Rambling thoughts on John Prine and American leftism

The death of American folk singer John Prine on April 7, 2020, made me go back into my drawers and look for a cassette tape.

I got it through post from Missouri 1985. A young American longhaired radical I had met in Calangute Beach, Goa, India in 1984, had sent it to me. ”You gotta listen to John Prine”, he had said repeatedly at the beach bars we attended in this cool hippie resort on the Western coast of India.

Indira Ghandi hade been shot a few weeks earlier and foreigners were advised to leave metropolitan areas.

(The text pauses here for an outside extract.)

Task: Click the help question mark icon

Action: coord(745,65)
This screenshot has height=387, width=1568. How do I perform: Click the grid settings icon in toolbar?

I had taken a ferry from Bombay to Goa, travelling overnight close to the coastline.

The young radical in Missouri, his name could be John but I don’t recall, had spoken about the history of the American working class, an unusual topic for longhaired laidback Westerners in Goa, who rather spoke about the current drug traffics, Indian cops and where to eat the best fried banana pancakes.

AMERICAN WORKING CLASS

”John” was excited about about the history of working class struggles in the USA and seemed to be writing a Marxist thesis, as I remember. I knew some of Marx’s writings and we chatted away at the sunsets, being lost in the Wobblies (IWW), the Swedish-American singer Joe Hill’s union and what victories were important for American workers. He was very well informed.

The cassette tape with John Prine’s great 70s albums Prime Prine and Bruised Orange was welcomed into my home in Uppsala, Sweden, where I had returned in 1985 after a three months journey overland from Greece, Turkey, Iran and Pakistan to India. I liked his folksongs but did not follow him as close as some of Prine’s admirers Bob Dylan and Bruce Springsteen.

John Prine’s songs about working people fit well with our discussions, as well as Woody Guthrie’s earlier songs. I had read Guthrie’s autobiography Bound for Glory (and watched the film version but disappointed by Robert Redford) and loved the stories of freight train rides into the the Midwest and to California during the Dust Bowl years. As a rolemodel for the very young Bob Dylan, Guthrie was inevitable for a Dylan fan like me.

With singers like Guthrie and Joe Hill I got to understand more about the American left. I had met American Marxists-Humanists in New York and Trotskyists in Detroit in 1979. The Danish editor and historian Lars Hedegaard had much longer contacts with American Trotskyism he told in this interview 2019.

My interest and activism in anarcho-syndicalism lead me to American libertarian leftist leaders from the early 1900s like Emma Goldman and Alexander Berkman. Their books is translated into Swedish and published by the Swedish anarcho-syndikalist union SAC:s printing house Federativs förlag. Woody Guthrie was in this movement, and with the Beatniks in 1940s – 50s and then Bob Dylan, there are undercurrents of a certain anti-authoritarian left in the US.

CULTURAL LEFT ELITE

This left could either be a part of the people, like Woody Guthrie, or stray away into its own elitist stance, like the cultural left around the Democrats of today. The socialist philosopher Richard Rorty warned in an interview I did with him in 2001 for the neglience of the workers by the cultural left.

A few years later writer and Democrat Thomas Frank published his What is the matter with Kansas? where he found the Democrats going in the wrong direction, away from white skinned blue-collar workers. I listened to him in Stockholm in 2017 and spoke with Swedish podcaster and expert on US’ politics Ronie Berggren about Frank’s criticism of his own party.

In the leading Swedish daily Svenska Dagbladet, the correspondent Malin Ekman tried recently to understand American leftism through Bernie Sanders. She is too involved with the same leftist liberal elite as Thomas Frank criticized to really understand why Trump succeeded 2016. The leftist elite is anti-USA, the workers not.

It is common to degrade Swedish nationalism and American conservatism in our press. SvD is not alone; writer Ola Larsmo (a enemy of free speech as head of Swedish PEN) seems happy to write about miserable Swedes in 19th century USA and leftist publicist Olof Lagercrantz, who wrote:

“Är vi svenskar mer konservativa och mera fallna för auktoritärt våld än andra folk? Jag blev orolig när jag i Boston för en månad sedan hörde professor Birgitta Odén – utsänd att studera svenskarna i USA – meddela att de svenska immigranterna i allmänhet stått och står långt mera till höger än andra invandrargrupper ”, Dagens Nyheter, 29 juni, 1970.

PROUD PRINE

Weather John Prine was a Democrat, a Republican or independent does not matter. He sang songs for and about regular people, like himself, a mailman before he turned professional musician 1971.

I knew he was proud of the working class and that is why my friend at the Indian beach loved him. May he be remembered well and God bless his soul.